Re: [PATCH v2] new request-line parser and unit tests

From: Alex Rousskov <rousskov_at_measurement-factory.com>
Date: Wed, 01 Sep 2010 17:33:33 -0600

On 09/01/2010 04:28 AM, Amos Jeffries wrote:
> Amos Jeffries wrote:
>> Split into two patches.
>>
>> The parser_unittests.patch adds tests for all the request line
>> permutations of content and garbage I could think of over the last few
>> days with their RFC 1945 and RFC 2616 expected outcomes. On the cases
>> which were not mentioned, ie binary crap, I've erred to leniency
>> accepting as 'unknown' content in the field with relevant cases
>> assumed to be HTTP/0.9.
>>
>>
>> The request-line parser existing in squid failed on several types of
>> test, mostly the ones centered around missing or invalid URIs.
>>
>> So, parser_changes.patch contains an upgrade/fix to
>> HttpParserParseReqLine() handling HTTP request-lines as specific by
>> section 5.1 of the above RFCs. Specifically to handle a sequence of
>> unknown bytes up to a terminating LF (\n) octet. Nothing outside that
>> is relevant to this parser.
>>
>> Changes:
>> * The semantics as previously documented are taken on. No changes
>> there, but documentation clarified a bit. Some things previously not
>> erroring are now doing so.
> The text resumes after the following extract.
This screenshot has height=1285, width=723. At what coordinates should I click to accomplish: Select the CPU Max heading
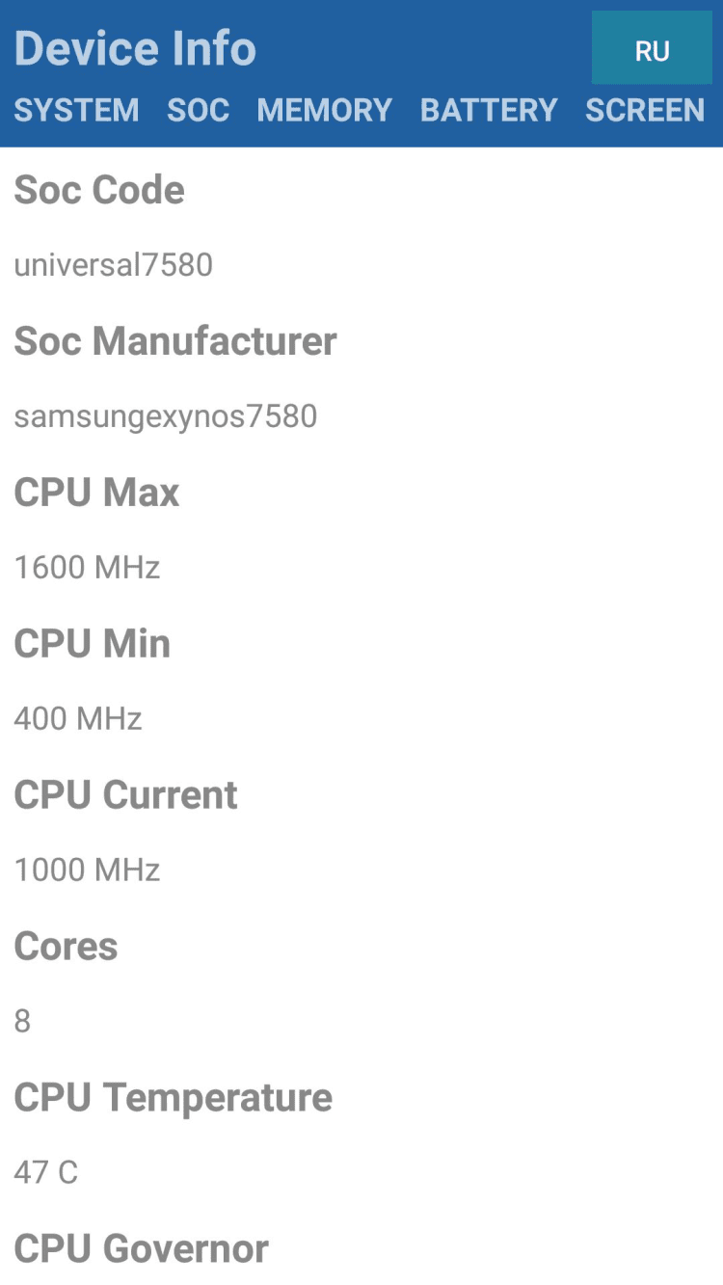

External code impact is in the nature of
>> reduced special cases to be handled. Specifically raw-CR weirdness in
>> the request line fields. This occuring in URL was a vulnerability at
>> least once.
>>
>> * Prior updates to HttpParser object for other parse stages opens the
>> possibility of this parse action returning HTTP status code directly.
>> Additions are done to make use of this (with the existing status codes
>> only).
>>
>> * Input permutations where the unit-tests showed the old parser was
>> violating its own documentation have been fixed to produce expected
>> outputs.
>>
>> * Old parser operated three distinct potentially long parse loops.
>> Added several local variables to remember various octets seen while
>> searching for the terminal LF. This removed the need for two of the
>> parse re-scans (length of method, length of URI).
>>
>>
>>
>> Future work TODO but outside the scope of this update and not going to
>> be added:
>>
>> * making this part of HttpParser
>> * making HttpParser a trickle-scanner to speed up large request line
>> parsing.
>> * adding 6xx codes for internal use producing better errors on several
>> interesting error cases identified by this parser.
>> * using HttpParser fields output from this to seed the following
>> parser stages and prevent re-scanning this line to find bits.
>> Particularly the HttpRequest sanity checks.
>>
>>
>
> Updated version meeting Alex comments.
>
> made into a member of HttpParser without gotos.
>
> relaxed_header_parser will enable it to also skip prefix whitespace
> (space character only) and multiple-\r sequences at the end of line.
>
> --enable-http-violations is still required before it will accept
> non-HTTP version types 'downgraded' to HTTP/0.9

Thank you for addressing my comments and improving the code.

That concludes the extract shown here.